| Task details |
Return each of the entries below precisely, with no pictures in the result.

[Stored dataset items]
◇ ◇ ◇ ◇

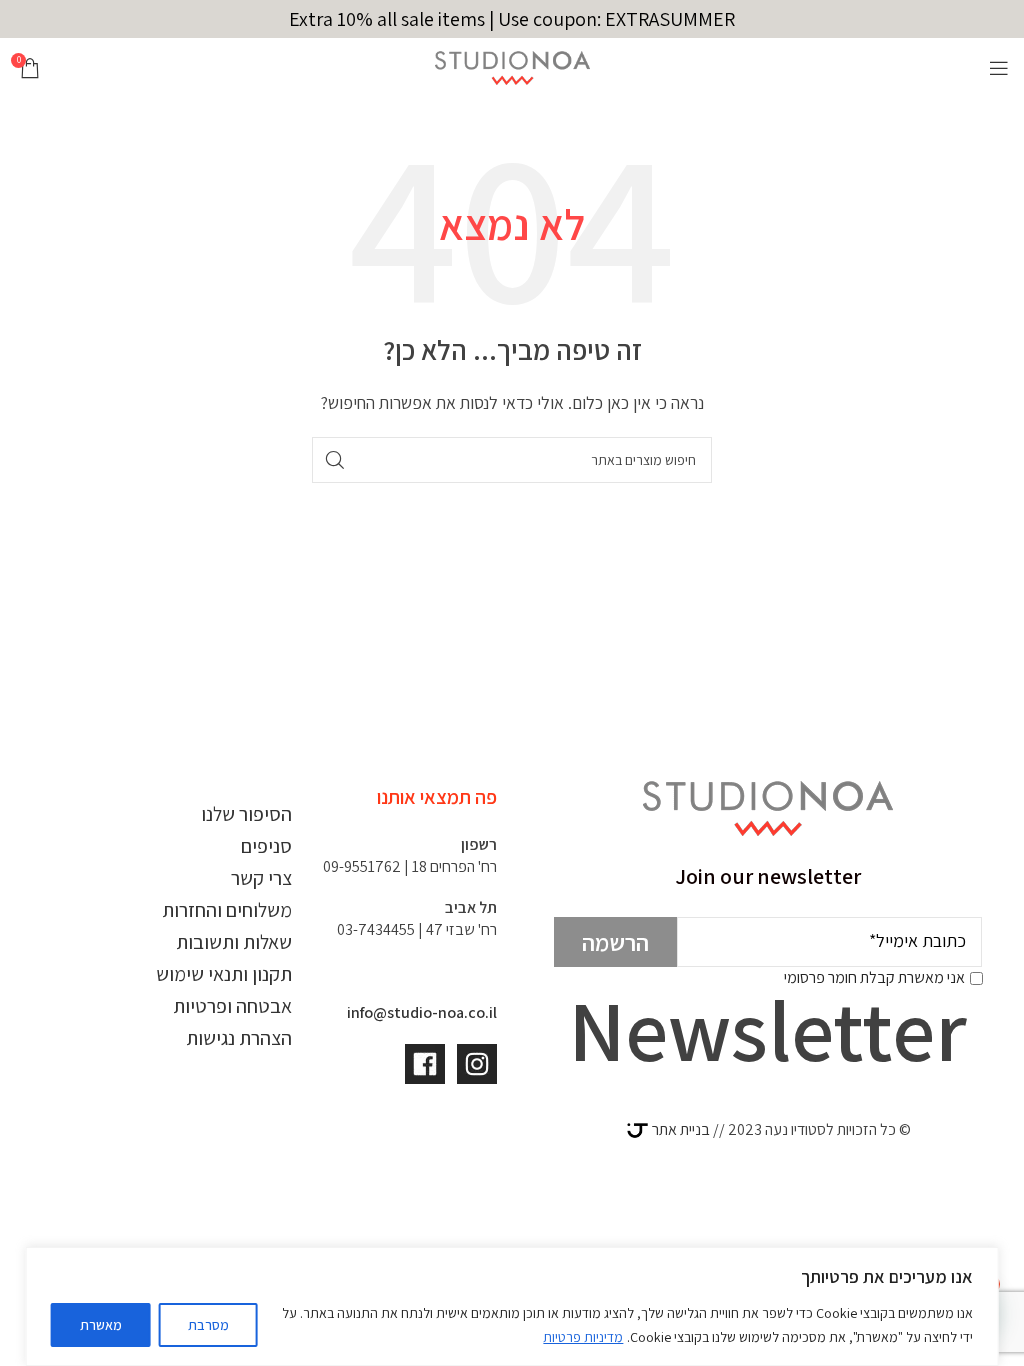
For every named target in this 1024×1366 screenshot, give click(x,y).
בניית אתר (679, 1129)
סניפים (266, 846)
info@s (370, 1012)
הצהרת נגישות (239, 1038)
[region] (512, 1306)
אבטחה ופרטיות (232, 1006)
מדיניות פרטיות (583, 1337)
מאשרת (101, 1325)
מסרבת (208, 1325)
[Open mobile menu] (999, 68)
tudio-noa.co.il (445, 1012)
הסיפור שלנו (246, 814)
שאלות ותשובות (234, 942)
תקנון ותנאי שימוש (224, 974)
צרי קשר (261, 878)
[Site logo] (512, 66)
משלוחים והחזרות (227, 910)
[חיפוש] (335, 460)
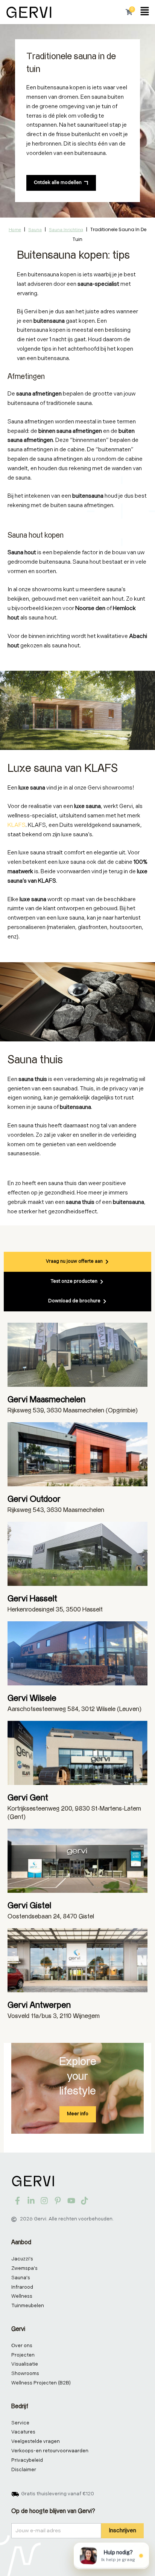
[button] (144, 12)
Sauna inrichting (66, 230)
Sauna (35, 230)
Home (15, 230)
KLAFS (17, 825)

◇ ◇ ◇ ◇

| Expected output |
For every named target in this 1024×1366 screenshot, give click(x,y).
בניית אתר (679, 1129)
סניפים (266, 846)
info@s (370, 1012)
הצהרת נגישות (239, 1038)
[region] (512, 1306)
אבטחה ופרטיות (232, 1006)
מדיניות פרטיות (583, 1337)
מאשרת (101, 1325)
מסרבת (208, 1325)
[Open mobile menu] (999, 68)
tudio-noa.co.il (445, 1012)
הסיפור שלנו (246, 814)
שאלות ותשובות (234, 942)
תקנון ותנאי שימוש (224, 974)
צרי קשר (261, 878)
[Site logo] (512, 66)
משלוחים והחזרות (227, 910)
[חיפוש] (335, 460)
[button] (144, 12)
Sauna inrichting (66, 230)
Sauna (35, 230)
Home (15, 230)
KLAFS (17, 825)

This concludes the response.